Second, location is key in beekeeping as well as real estate. A book written by a beekeeper in Nebraska may suggest techniques that work wonderfully there, but may not work so well here. The reverse is also true. A book written by a Kentucky beekeeper may not be fully applicable to beekeepers in Nebraska. Neither book is necessarily better or worse than the other. Kentucky and Nebraska just have very different habitats and climates. Those differences mean the honey bees face different challenges in those states, thus requiring beekeepers to implement different hive management techniques. Again, more experienced local beekeepers can advise you on what works best in your specific location.
Although the internet provides instant access to all kinds of information, I don’t recommend it as a primary source for new beekeepers. There are some good beekeeping sites. There are many more bad ones. When you are just starting out, you don’t know enough to be able to recognize the crap. That’s true of anything, not just beekeeping. Again, more experienced beekeepers can point you towards some of the better, more reliable sites because it is hard to completely ignore the resources available on the internet. Just always remember the meme with Abraham Lincoln’s quote that not everything you find on the internet is true.

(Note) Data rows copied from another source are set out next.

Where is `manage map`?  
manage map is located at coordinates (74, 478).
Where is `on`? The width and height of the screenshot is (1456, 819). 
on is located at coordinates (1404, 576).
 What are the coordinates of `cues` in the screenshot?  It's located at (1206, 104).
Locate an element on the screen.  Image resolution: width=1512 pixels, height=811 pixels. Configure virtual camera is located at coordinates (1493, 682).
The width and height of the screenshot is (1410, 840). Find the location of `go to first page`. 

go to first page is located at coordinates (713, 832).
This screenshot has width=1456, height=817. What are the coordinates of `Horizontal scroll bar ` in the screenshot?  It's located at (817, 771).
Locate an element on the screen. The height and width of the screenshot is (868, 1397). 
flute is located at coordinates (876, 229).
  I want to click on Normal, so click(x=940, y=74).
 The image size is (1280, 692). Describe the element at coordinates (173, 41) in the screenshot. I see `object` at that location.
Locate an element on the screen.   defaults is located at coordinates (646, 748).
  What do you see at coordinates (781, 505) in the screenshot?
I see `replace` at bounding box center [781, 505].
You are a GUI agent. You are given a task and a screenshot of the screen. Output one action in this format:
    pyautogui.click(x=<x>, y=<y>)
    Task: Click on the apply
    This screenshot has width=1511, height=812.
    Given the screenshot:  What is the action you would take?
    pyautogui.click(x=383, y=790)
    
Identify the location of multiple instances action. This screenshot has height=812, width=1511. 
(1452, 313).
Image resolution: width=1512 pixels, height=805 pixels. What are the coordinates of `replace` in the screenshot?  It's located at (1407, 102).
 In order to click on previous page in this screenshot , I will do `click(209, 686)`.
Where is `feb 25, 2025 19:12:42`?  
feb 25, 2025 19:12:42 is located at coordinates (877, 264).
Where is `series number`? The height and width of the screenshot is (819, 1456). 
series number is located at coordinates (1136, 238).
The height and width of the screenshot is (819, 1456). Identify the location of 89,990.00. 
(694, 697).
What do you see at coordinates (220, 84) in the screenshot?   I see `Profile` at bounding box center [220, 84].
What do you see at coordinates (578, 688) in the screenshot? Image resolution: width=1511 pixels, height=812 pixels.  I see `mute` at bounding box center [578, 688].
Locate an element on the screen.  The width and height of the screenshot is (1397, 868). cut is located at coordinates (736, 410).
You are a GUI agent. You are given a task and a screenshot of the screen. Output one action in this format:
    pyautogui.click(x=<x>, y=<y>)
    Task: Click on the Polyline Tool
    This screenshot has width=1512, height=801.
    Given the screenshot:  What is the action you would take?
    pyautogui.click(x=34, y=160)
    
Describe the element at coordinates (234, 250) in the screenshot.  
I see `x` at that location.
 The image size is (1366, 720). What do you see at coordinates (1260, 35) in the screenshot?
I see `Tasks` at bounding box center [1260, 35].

Like so many other things in life, beekeeping isn’t something you can learn and then check off your list of accomplishments. Good beekeepers are constantly learning from their bees and adapting their techniques. Learning to be a beekeeper is a lifelong process for as long as you have bees. Even the best beekeepers will tell you they are still learning about and from their bees. In the end, I can’t stress enough the value of being part of the local beekeeping community and having more experienced beekeepers to help and guide you through the amazing journey of learning to be a beekeeper.